* _EXERCISE INSTRUCTIONS_
Print the following entries without any change.

Records drawn from a dataset:
- Opening Delimiter -
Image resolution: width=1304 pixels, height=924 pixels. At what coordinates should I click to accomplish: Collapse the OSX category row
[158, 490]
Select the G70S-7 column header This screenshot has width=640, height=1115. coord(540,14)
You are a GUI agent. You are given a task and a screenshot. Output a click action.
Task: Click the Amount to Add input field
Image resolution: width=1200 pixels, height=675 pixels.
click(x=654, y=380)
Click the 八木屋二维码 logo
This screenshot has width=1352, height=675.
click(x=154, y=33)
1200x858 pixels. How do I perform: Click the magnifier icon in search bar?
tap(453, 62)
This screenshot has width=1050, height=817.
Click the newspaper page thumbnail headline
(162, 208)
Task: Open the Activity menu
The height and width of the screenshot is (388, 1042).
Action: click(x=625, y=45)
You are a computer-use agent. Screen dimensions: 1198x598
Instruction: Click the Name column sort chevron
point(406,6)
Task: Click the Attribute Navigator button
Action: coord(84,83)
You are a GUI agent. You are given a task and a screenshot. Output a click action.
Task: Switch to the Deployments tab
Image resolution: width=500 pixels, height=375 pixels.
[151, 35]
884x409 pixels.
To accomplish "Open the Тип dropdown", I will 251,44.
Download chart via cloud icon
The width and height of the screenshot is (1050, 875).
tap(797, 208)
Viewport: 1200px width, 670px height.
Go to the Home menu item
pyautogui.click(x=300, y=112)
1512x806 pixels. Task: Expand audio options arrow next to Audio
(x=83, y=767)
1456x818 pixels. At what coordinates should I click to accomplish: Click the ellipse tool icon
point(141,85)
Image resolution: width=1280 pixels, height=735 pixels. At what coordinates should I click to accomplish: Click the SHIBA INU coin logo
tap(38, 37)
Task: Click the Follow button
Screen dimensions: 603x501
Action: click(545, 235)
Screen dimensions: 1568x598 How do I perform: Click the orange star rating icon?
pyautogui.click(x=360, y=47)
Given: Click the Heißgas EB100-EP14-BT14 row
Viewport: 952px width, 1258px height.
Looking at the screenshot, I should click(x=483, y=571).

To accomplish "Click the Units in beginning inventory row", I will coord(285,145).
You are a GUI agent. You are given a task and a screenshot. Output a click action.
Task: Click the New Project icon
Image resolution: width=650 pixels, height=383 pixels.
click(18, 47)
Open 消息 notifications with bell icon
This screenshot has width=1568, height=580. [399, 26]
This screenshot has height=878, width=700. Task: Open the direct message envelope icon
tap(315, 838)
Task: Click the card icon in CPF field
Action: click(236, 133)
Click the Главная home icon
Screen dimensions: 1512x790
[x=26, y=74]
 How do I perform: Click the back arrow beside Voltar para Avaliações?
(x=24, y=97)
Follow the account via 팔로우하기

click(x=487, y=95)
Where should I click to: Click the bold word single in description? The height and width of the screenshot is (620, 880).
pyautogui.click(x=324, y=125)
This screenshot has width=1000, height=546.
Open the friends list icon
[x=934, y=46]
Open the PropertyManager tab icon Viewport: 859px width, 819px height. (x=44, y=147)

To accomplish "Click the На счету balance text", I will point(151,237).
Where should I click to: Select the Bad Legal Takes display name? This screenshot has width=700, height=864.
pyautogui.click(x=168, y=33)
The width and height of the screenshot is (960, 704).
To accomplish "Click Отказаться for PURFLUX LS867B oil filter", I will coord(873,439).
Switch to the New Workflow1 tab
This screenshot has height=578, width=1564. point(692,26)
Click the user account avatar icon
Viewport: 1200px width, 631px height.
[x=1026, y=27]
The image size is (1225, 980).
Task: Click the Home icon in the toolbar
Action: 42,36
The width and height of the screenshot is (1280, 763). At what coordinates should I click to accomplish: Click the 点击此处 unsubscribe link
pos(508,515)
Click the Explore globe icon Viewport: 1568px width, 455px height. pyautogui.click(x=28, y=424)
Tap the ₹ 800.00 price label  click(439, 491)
- Closing Delimiter -
* _RESULT_
Image resolution: width=1304 pixels, height=924 pixels. At what coordinates should I click to accomplish: Collapse the OSX category row
[158, 490]
Select the G70S-7 column header This screenshot has width=640, height=1115. coord(540,14)
You are a GUI agent. You are given a task and a screenshot. Output a click action.
Task: Click the Amount to Add input field
Image resolution: width=1200 pixels, height=675 pixels.
click(x=654, y=380)
Click the 八木屋二维码 logo
This screenshot has width=1352, height=675.
click(x=154, y=33)
1200x858 pixels. How do I perform: Click the magnifier icon in search bar?
tap(453, 62)
This screenshot has width=1050, height=817.
Click the newspaper page thumbnail headline
(162, 208)
Task: Open the Activity menu
The height and width of the screenshot is (388, 1042).
Action: click(x=625, y=45)
You are a computer-use agent. Screen dimensions: 1198x598
Instruction: Click the Name column sort chevron
point(406,6)
Task: Click the Attribute Navigator button
Action: coord(84,83)
You are a GUI agent. You are given a task and a screenshot. Output a click action.
Task: Switch to the Deployments tab
Image resolution: width=500 pixels, height=375 pixels.
[151, 35]
884x409 pixels.
To accomplish "Open the Тип dropdown", I will 251,44.
Download chart via cloud icon
The width and height of the screenshot is (1050, 875).
tap(797, 208)
Viewport: 1200px width, 670px height.
Go to the Home menu item
pyautogui.click(x=300, y=112)
1512x806 pixels. Task: Expand audio options arrow next to Audio
(x=83, y=767)
1456x818 pixels. At what coordinates should I click to accomplish: Click the ellipse tool icon
point(141,85)
Image resolution: width=1280 pixels, height=735 pixels. At what coordinates should I click to accomplish: Click the SHIBA INU coin logo
tap(38, 37)
Task: Click the Follow button
Screen dimensions: 603x501
Action: click(545, 235)
Screen dimensions: 1568x598 How do I perform: Click the orange star rating icon?
pyautogui.click(x=360, y=47)
Given: Click the Heißgas EB100-EP14-BT14 row
Viewport: 952px width, 1258px height.
Looking at the screenshot, I should click(x=483, y=571).

To accomplish "Click the Units in beginning inventory row", I will coord(285,145).
You are a GUI agent. You are given a task and a screenshot. Output a click action.
Task: Click the New Project icon
Image resolution: width=650 pixels, height=383 pixels.
click(18, 47)
Open 消息 notifications with bell icon
This screenshot has width=1568, height=580. [399, 26]
This screenshot has height=878, width=700. Task: Open the direct message envelope icon
tap(315, 838)
Task: Click the card icon in CPF field
Action: click(236, 133)
Click the Главная home icon
Screen dimensions: 1512x790
[x=26, y=74]
 How do I perform: Click the back arrow beside Voltar para Avaliações?
(x=24, y=97)
Follow the account via 팔로우하기

click(x=487, y=95)
Where should I click to: Click the bold word single in description? The height and width of the screenshot is (620, 880).
pyautogui.click(x=324, y=125)
This screenshot has width=1000, height=546.
Open the friends list icon
[x=934, y=46]
Open the PropertyManager tab icon Viewport: 859px width, 819px height. (x=44, y=147)

To accomplish "Click the На счету balance text", I will point(151,237).
Where should I click to: Select the Bad Legal Takes display name? This screenshot has width=700, height=864.
pyautogui.click(x=168, y=33)
The width and height of the screenshot is (960, 704).
To accomplish "Click Отказаться for PURFLUX LS867B oil filter", I will coord(873,439).
Switch to the New Workflow1 tab
This screenshot has height=578, width=1564. point(692,26)
Click the user account avatar icon
Viewport: 1200px width, 631px height.
[x=1026, y=27]
The image size is (1225, 980).
Task: Click the Home icon in the toolbar
Action: 42,36
The width and height of the screenshot is (1280, 763). At what coordinates should I click to accomplish: Click the 点击此处 unsubscribe link
pos(508,515)
Click the Explore globe icon Viewport: 1568px width, 455px height. pyautogui.click(x=28, y=424)
Tap the ₹ 800.00 price label  click(439, 491)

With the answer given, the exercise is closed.